■ **Written problem 1**
Answer these questions about the post on Firefox font substitution:
(a) Which checkbox had the writer failed to enable?
(b) In which three browsers could the writer not reproduce the problem?
(c) Which font did fontconfig substitute for helvetica?
■ **Written problem 2**
According to the post on Firefox font substitution, why did Firefox display helvetica as Nimbus Sans L? Answer in one to three sentences.
■ **Written problem 3**
Carry on the post about Firefox font substitution from its last sentence.

■ **Passage shown**
__________________________________________________
Oh, boy… I went flat on my face because I did not enable the checkbox “Allow pages to choose their own fonts”. Now, ashamed, I have to admit I got the same results as you.

I could not reproduce your problem with Konqueror, Chromium or Vivaldi.

What really happened with Firefox is that helvetica, since that is not installed on my system, got replaced with Nimbus Sans L by fontconfig.

The file /usr/share/fontconfig/conf.avail/30-metric-aliases.conf contains the following fragment:

<alias binding="same">
  <family>Helvetica</family>
  <accept>
  <family>TeX Gyre Heros</family>
  <family>Nimbus Sans L</family>
  </accept>
</alias>

After I commented out the Nimbus Sans L font in that fragment (), ran /usr/sbin/fonts-config, and restarted Firefox, the problem went away, and came back after I undid that change.
__________________________________________________
■ **Data block**
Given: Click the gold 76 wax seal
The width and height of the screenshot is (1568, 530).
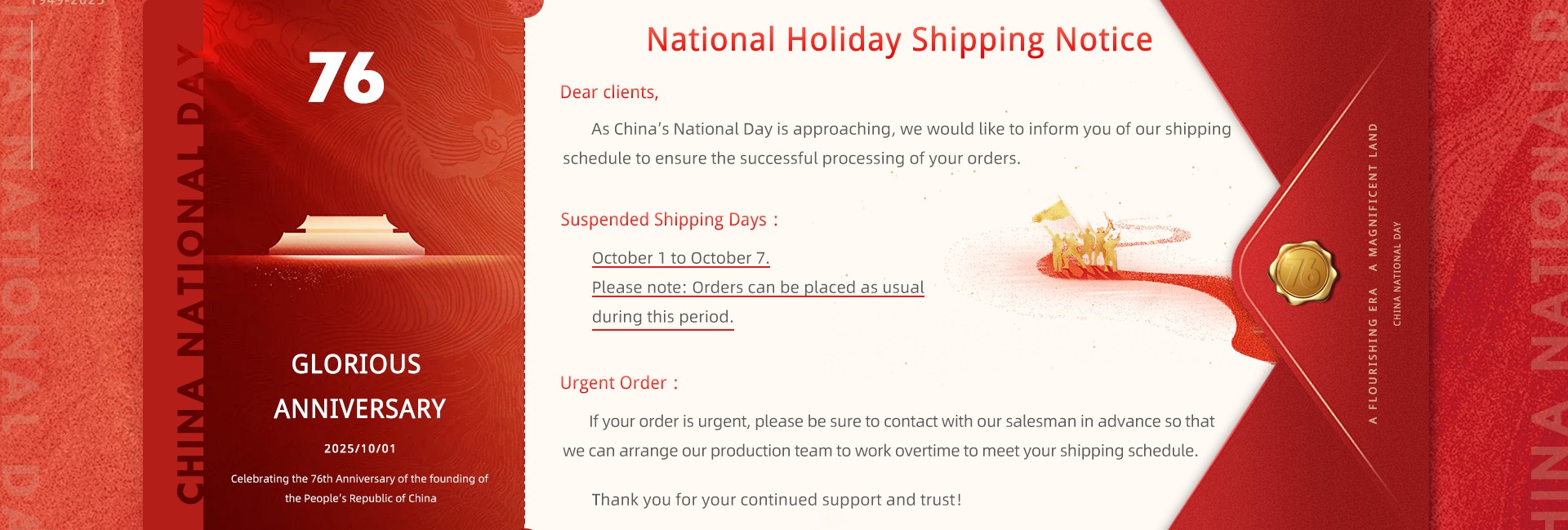Looking at the screenshot, I should 1303,273.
__________________________________________________
■ **Exercise output 1**
(a) "Allow pages to choose their own fonts"
(b) Konqueror, Chromium and Vivaldi
(c) Nimbus Sans L

■ **Exercise output 2**
Helvetica is not installed on the writer's system, so fontconfig replaced it with Nimbus Sans L. The file /usr/share/fontconfig/conf.avail/30-metric-aliases.conf lists Nimbus Sans L as an accepted alias for Helvetica.

■ **Exercise output 3**
A better solution is this:

  1. Put the next fragment in /etc/fonts/local/conf (between the fontconfig-tags, or in ~/.config/fontconfig/fonts.conf (without fontfonfig-tags):
<match target="pattern">
    <test name="family">
        <string>Nimbus Sans L</string>
    </test>
    <edit name="family" mode="assign">
        <string>DejaVu Sans</string>
    </edit>
</match>

The fragment causes Nimbus Sans L to be replaced with DejaVu Sans. Instead of DejaVu Sans, one might choose another font, e.g. Liberation Sans.

  1. Run, as root,
/usr/sbin/fonts-config
  1. Restart your browser.

(I tested both solutions, with and without)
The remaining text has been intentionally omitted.